Stating that the man-made fibre and synthetic yarn sector would have inverted duty structure problem, Confederation of Indian Textile Industry (CITI) Chairman J Thulasidharan said, “The textile sector is suffering from various disadvantages like high energy costs and infrastructure bottlenecks. Keeping the rates of key inputs at a higher level will further affect the competitiveness of the sector.”
“India is already suffering a huge competitive disadvantage in the global textile market as the MMF based textile products are attracting higher rates of import duty. Keeping the GST rates at this rate will undoubtedly cripple hundreds of small and medium synthetic textile manufacturers,” he said.
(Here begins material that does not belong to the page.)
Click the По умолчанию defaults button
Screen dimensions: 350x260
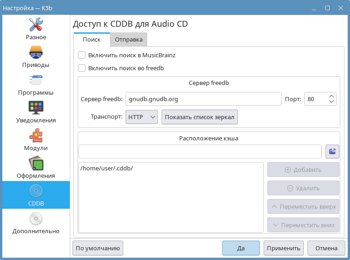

He urged the government to reconsider the rates of MMF products and bring it at 12 per cent.
He also pointed out that the high rates announced for MMF fabric and yarn, dyeing and printing units, embroidery items at 18 per cent can lead to an increase in input costs and can adversely affect the entire textile value chain.
While mentioning that the GST of 5 per cent on fabrics is quite favourable for the industry, Synthetic and Rayon Textile Export Promotion Council (SRTEPC) chairman Narain Aggarwal said, “The GST of 18 per cent on synthetic fibre is again not a bad news, because the tax rate is same as it was earlier.”
Meanwhile, The Southern India Mills’ Association (SIMA) and CITI have appealed to the government to exempt the textile jobs from service tax as it would benefit the predominantly decentralized and MSME nature of the industry, especially the powerloom, knitting, processing and garmenting sectors.